Do I always have to write "self." ?

Remco Gerlich scarblac-spamtrap at pino.selwerd.nl
Thu Apr 27 17:28:42 EDT 2000


Louis M. Pecora wrote in comp.lang.python:
> I am two weeks plus into learning Python and have started on a first
> real project.  Amazing language.  BUT, now that I've gotten going with
> classes, I'm finding I hate seeing all those  "self."  prefixes on the
> class variables.  Python is generally very clean, but the classes I
> write use a lot of "per-instance" variables, hence seem to require
> self.  As a result the expressions can become cluttered and harder to
> read than C++ in this particular case -- imagine that!  Is there any
> relief here?  Any (simple) way around writing that self. every time?
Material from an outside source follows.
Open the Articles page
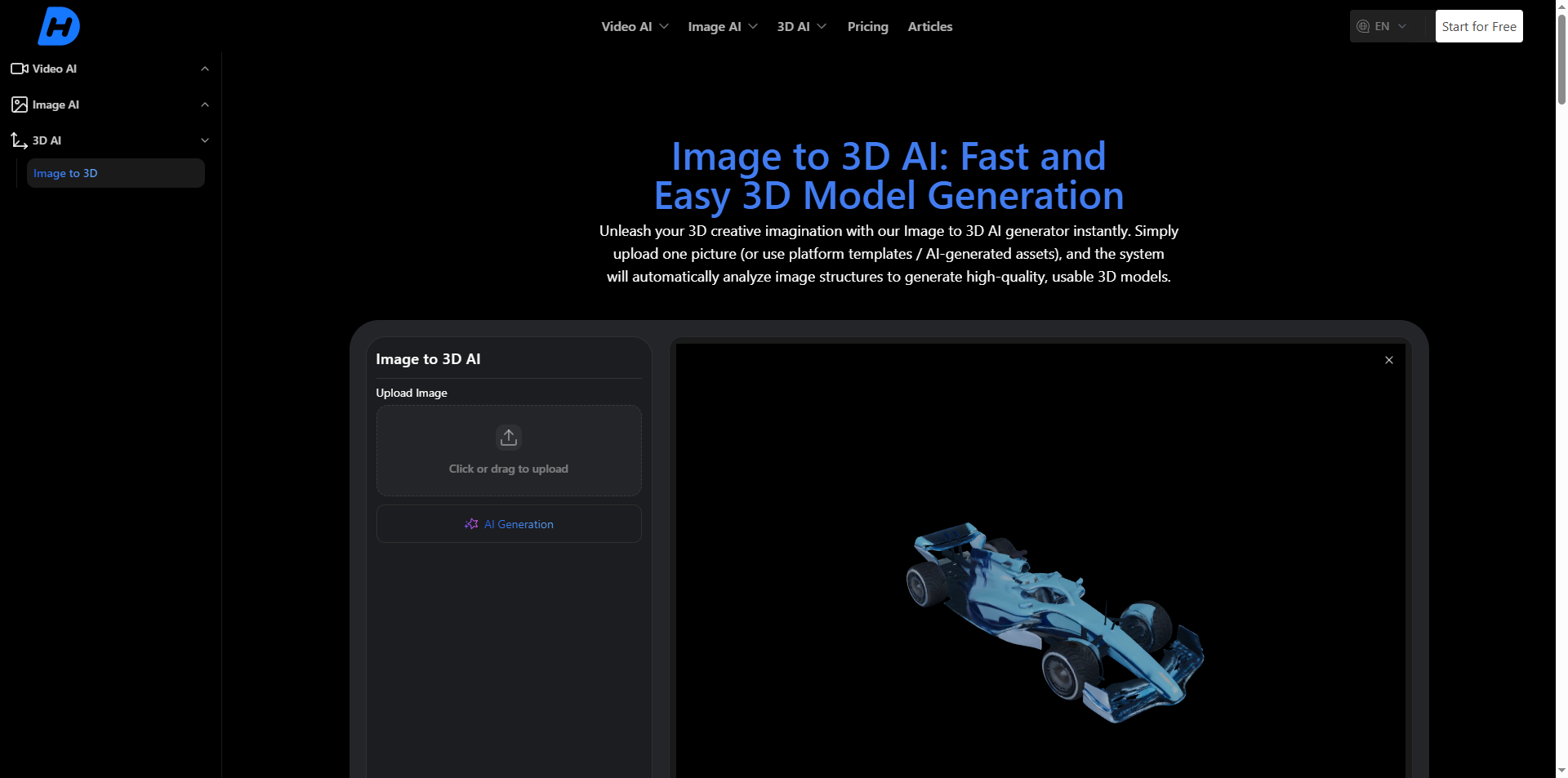This screenshot has width=1568, height=778. [929, 26]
No. However, this seems to make code *more* readable. In fact, many C++
programmers use 'this.x' for all their instance variables, to be able to
see at a glance which are just local variables of the function and which are
instance variables. It's just more work to write, but that doesn't matter
much.

Python needs it to know which vars are instance variables, and which are
local variables.

Funny how people say that every aspect of Python they don't like make the
language less "clean". It is extremely consistent though.

You *can* use another word for 'self' though, 's' or 'me' or something. But
it makes your code harder to read, of course...


-- 
Remco Gerlich,  scarblac at pino.selwerd.nl
Hi! I'm a .sig virus! Join the fun and copy me into yours!